Литмир - Электронная Библиотека
A
A

– Można było się tego spodziewać – powiedział Jupiter. – Otworzyli stary szyb w pobliżu chaty, żeby jak najmniej zwracać na siebie uwagę.

Reston zatrzymał się. Kamienny blok zamykał dalszą drogę. Bob zauważył ślady stóp pod samą ścianą. Reston pochylił się. Wparł się całym ciałem w okrągły głaz i ten natychmiast ustąpił. Reston wytoczył jeszcze dwa duże kamienie i wreszcie ukazał się niewielki otwór. Detektyw wczołgał się do niego. Przez moment chłopcy widzieli tylko jego nogi, a potem i one znikły. Zajrzeli do otworu, po czym szybko przecisnęli się za detektywem.

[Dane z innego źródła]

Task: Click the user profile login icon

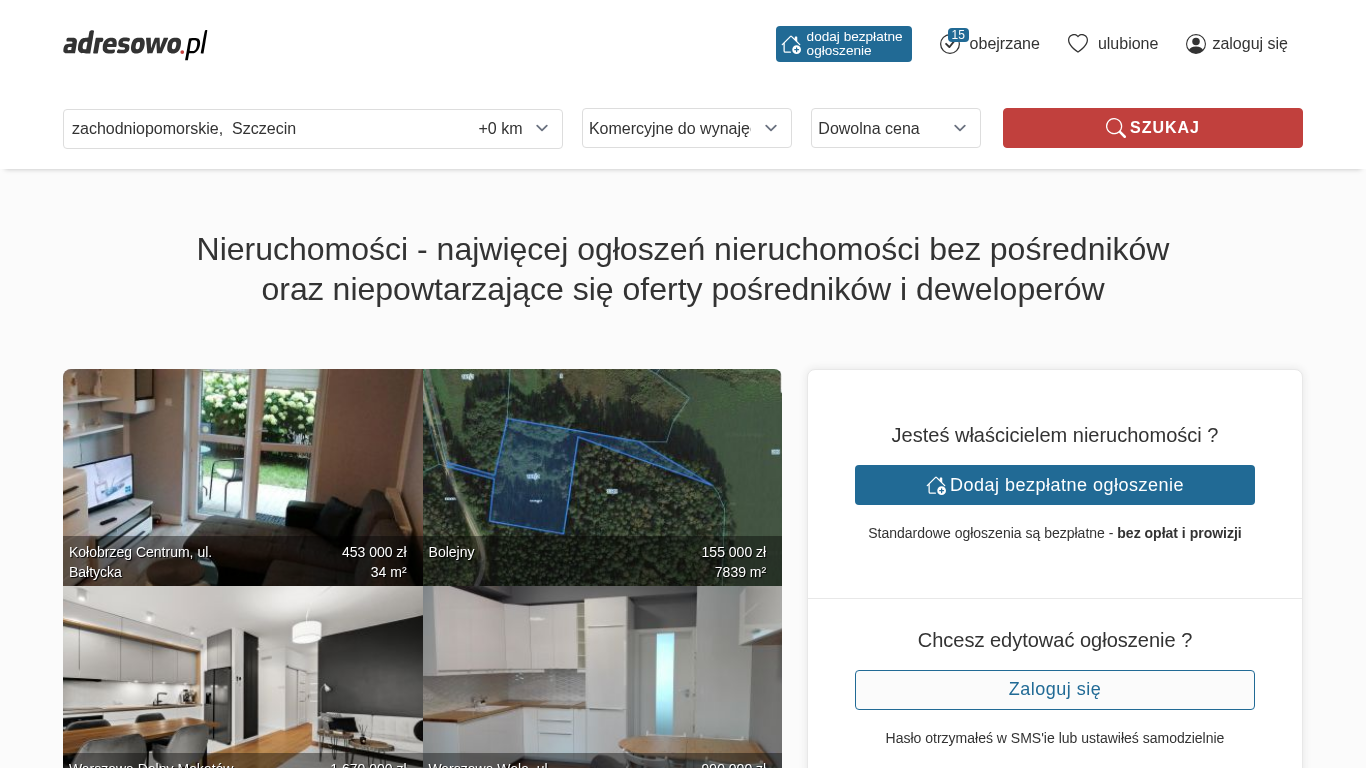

Stali teraz za gęstym parawanem drzew i krzewów na północnym grzbiecie Diabelskiej Góry. Nad nimi rozciągało się bezchmurne, nocne niebo.

– Nikt by nie zauważył tak małego otworu, w dodatku dobrze ukrytego – powiedział Reston. – Ruszamy, chłopcy. Idźcie za mną.

Szli ostrożnie górskim grzbietem, między doliną a morzem. Po chwili dostrzegli światło padające z okna małej chaty. Ben i Waldo siedzieli przy stole. Przed nimi leżał stosik małych kamieni.